* Aim of the task: Can you return, unchanged, the lines of the listing below from the line with "Task: Click the search magnifier icon" up to and including the line with "Action: (x=1190, y=234)", leaving out the pictures?

* Records to process:
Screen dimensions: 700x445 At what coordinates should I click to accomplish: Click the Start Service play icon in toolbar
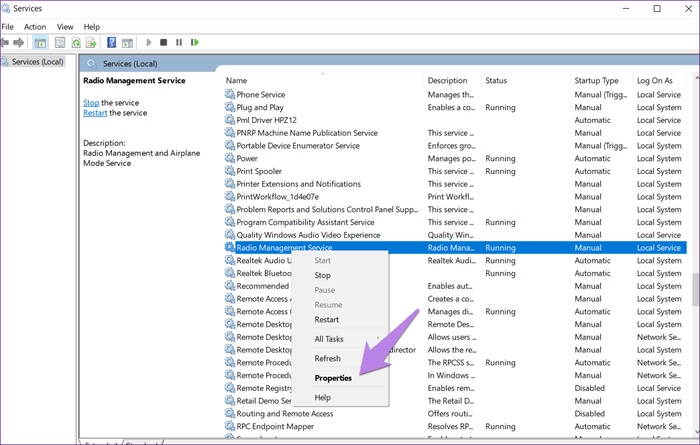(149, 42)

==

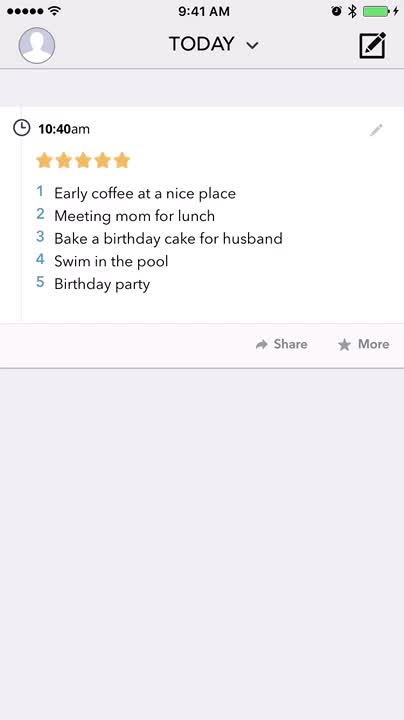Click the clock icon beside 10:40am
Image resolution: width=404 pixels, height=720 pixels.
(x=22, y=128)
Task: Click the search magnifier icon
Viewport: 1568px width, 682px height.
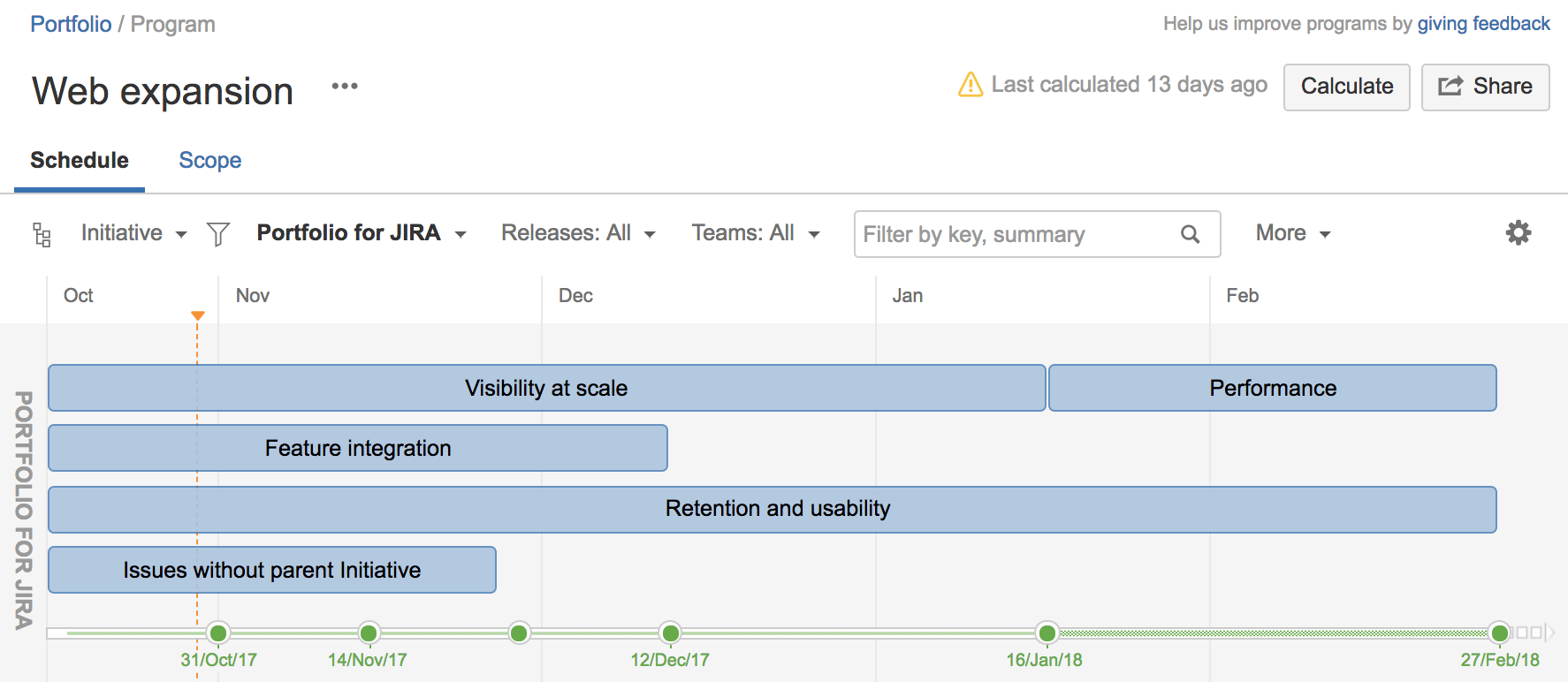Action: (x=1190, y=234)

* Solution to this exercise:
Task: Click the search magnifier icon
Viewport: 1568px width, 682px height.
Action: (x=1190, y=234)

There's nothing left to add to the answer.